Edik Beddoes in Blue Heron (TIFF)

Ghosts of the past haunt the documentary-style drama Blue Heron—ghosts of thoughts unspoken, ghosts of a family tragedy, and ghosts of what might have been. The powerful first part of Sophy Romvari’s semi-autobiographical story reveals a frightening family struggle (and the myriad problems it causes) through the eyes of a young girl, smartly depicting her overlapping childish confusion and gradual understanding. It’s this impressionistic, enigmatic tone that makes the work special and intriguing—like the youngster at the movie’s center, viewers grope to get a grip on something hard to fathom but scarily real.

The film introduces a freewheeling family with four kids. A Hungarian immigrant couple (Iringo Reti and Adam Tompa) have settled their brood on rural 1990s Vancouver Island in a ramshackle house surrounded by nature. Handheld camerawork follows eight-year-old Sasha (Eylul Guven) and the other children at play and mischief, while microphones pick up their offhand comments and the ambient noise of simply living.

It takes a while to grasp that something is wrong in this slice-of-life scenario. The woman’s son and the man’s stepson Jeremy (Edik Beddoes), a blond, bespectacled teenager, does not respond to the rhythms of life in the house. He pretends to be dead at one point, sprawled on the stairs out front. On another occasion, he incessantly pounds a basketball against a wall. In tense conversations, the parents argue over how to reach the boy. When the son is brought to the house handcuffed in police custody, we know Jeremy’s issues go beyond teen fooling around.

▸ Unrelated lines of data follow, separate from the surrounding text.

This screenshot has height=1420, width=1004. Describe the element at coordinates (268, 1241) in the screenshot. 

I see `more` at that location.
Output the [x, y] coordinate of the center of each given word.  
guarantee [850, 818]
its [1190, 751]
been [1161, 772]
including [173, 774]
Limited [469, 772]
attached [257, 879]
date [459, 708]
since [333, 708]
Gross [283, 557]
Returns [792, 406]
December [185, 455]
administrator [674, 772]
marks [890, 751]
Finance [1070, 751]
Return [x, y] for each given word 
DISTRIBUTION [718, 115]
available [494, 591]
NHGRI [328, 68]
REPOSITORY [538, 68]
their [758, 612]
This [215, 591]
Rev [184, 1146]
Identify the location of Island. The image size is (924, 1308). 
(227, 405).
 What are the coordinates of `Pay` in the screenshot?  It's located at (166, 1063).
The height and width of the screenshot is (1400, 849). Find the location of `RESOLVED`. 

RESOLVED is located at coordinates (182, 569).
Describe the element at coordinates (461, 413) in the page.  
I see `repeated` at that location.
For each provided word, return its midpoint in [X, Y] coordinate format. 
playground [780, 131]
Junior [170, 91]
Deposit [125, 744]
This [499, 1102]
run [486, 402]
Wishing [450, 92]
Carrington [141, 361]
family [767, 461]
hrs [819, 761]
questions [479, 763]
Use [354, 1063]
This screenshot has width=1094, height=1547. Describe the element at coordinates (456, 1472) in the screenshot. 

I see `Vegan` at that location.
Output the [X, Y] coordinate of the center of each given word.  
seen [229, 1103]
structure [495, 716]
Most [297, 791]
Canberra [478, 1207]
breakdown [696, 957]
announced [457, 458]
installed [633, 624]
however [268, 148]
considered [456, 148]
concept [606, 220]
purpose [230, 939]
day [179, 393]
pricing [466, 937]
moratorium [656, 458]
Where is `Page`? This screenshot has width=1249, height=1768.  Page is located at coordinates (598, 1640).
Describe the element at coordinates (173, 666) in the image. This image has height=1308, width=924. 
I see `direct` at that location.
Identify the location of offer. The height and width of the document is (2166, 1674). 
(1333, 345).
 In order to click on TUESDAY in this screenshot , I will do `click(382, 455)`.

Expressionless and mostly shot in the middle distance, Jeremy remains something of an unknown. The way we learn about him is how we often find out about our own troubled family members—through hearsay. The mother discreetly tells her daughter to keep quiet about the boy’s behavior and refrain from inviting friends over to the family home. Jeremy and Sasha’s parents seem like decent, loving people, but their marriage is clearly under strain. An officious doctor recorded on tape lectures the mother while offering an unhelpful diagnosis, and social workers propose a solution that baffles and offends the family. Without conventional dramatic gestures propping up the narrative, we sense darkness ahead.

True to a somewhat withholding style, the film does not let us witness what happens to Jeremy. The narrative devotes itself to finding the origins of this emptiness and, in a quest for truth, starts to experiment with timelines that trace how the young man left the family. Actress Amy Zimmer steps in playing a young adult version of Sasha, a filmmaker. She questions a symposium of real-life social workers about how her brother could have been helped; the ensuing dialogue feels earnest, well-meaning, and slightly out of place, although it does serve the purpose of exposing the depth of Jeremy’s delusions. The film also poses the grown-up Sasha as a social worker going back in time to confront her parents. These developments can be initially confusing. Still, the ache of memory persists.

Blue Heron leaves a bereft sensation and an absence at its heart—the loss of a young man and everything his family lost with him. Nothing remains but questions that no one can answer, perhaps the most haunting questions of all.